Es steht zu befürchten, dass die betroffenen Unternehmen und die Partnerfirmen, solche Vorfälle als „Unfall“ oder „Einzelfall“ deklarieren und allein über Krisenmanagement zu lösen versuchen – und die öffentliche Kommunikation im Vordergrund steht, also die Wirkung für die (impliziert: nicht betroffene) Öffentlichkeit. Schadensbegrenzung, die sich in Presseveröffentlichungen und geschminkten Worten äußert, halten wir für akademisch interessant – die Verantwortung verbleibt aber unverändert bei den Datenhaltern.
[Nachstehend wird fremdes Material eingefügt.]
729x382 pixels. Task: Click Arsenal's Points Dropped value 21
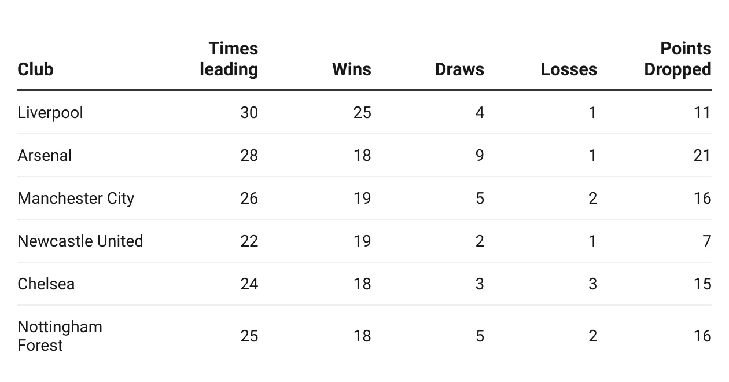(x=702, y=155)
Wir beobachten die Einhaltung der gesetzlichen Bestimmungen und der abgegebenen Versprechen.

Technische und menschliche Hintergründe sollten aber gegenüber all dem nicht zurückstehen. Welche Möglichkeiten (automatisiertes) Data-Mining bietet, was übliche Verfahren des online- und offline Datentransfers sind und wie Zugriffsberechtigungen in Software abgebildet werden können, das wird Teil des Experimentier-Teils. Womöglich brauchen wir drastische Darstellungen möglichen Mißbrauchs am Beispiel, um Scoring, Kundenprofilbildung und „Found Data“ nachhaltig zu illustrieren. Es soll niemand sagen, er oder sie habe nicht gewußt, was man mit den Daten anstellen kann.
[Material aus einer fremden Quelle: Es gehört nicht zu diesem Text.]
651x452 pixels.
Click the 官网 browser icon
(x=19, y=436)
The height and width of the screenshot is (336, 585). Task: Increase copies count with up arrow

Whistleblowing verdient eine eigene Abteilung, ist aber naturgemäß schwierig zu institutionalisieren.

Aus dem (denkbaren) Inhaltsverzeichnis der nullten Ausgabe:

  • Datenverlust aktuell
  • Britische Rekrutendaten
  • US-amerikanische Kundendatensätze
  • Deutsche Regierungslaptops
  • Internationale Datenkulturen
  • Die italienischen Einkommenssteuerdaten von 2006
  • Schweden: Offenheit als Prinzip
  • Datenschutz in Deutschland: Datenschutzbehörden wachen über Behörden, aber das BMI über die Unternehmen
  • Globale Zähler
  • Gesamtzahl der Datensätze außer Kontrolle $foobar
  • PR-Reviews
  • „Bedauerlicher Einzelfall“
  • „Das war nicht abgesprochen“. Der italienische Datenschutzbeauftragte im Interview.
  • Ratgeber & Praxis
  • Psychologie: „Plötzlich hatte ich 500 Pfund gespendet.“ Jeremy Clarkson weiß jetzt, dass seine Kontodaten mißbraucht werden können.
  • Recht: Welche Daten sind urheberrechtlich geschützt?
  • Tipps und Tricks zu Datensparsamkeit
  • Tipps und Tricks: Tools für Data-Mining
  • Tipps und Tricks: Disparate Datenquellen konvertieren und verbinden

Das alles sind nur Formulierungsvorschläge, und genausowenig stehen die tatsächlichen Themen fest. Das Projekt braucht noch ein Cover, das gerne nach biederer Fachzeitschrift aussehen kann, wir brauchen Ideen (Layout, genaue Zielgruppe, etc.), wir brauchen eine sachliche Nachrichtenberichterstattung und -beobachtung. Es gibt weder Geld für eine echte Institutionalisierung, noch gibt es Anzeigenkunden (die wollen wir vielleicht auch nicht).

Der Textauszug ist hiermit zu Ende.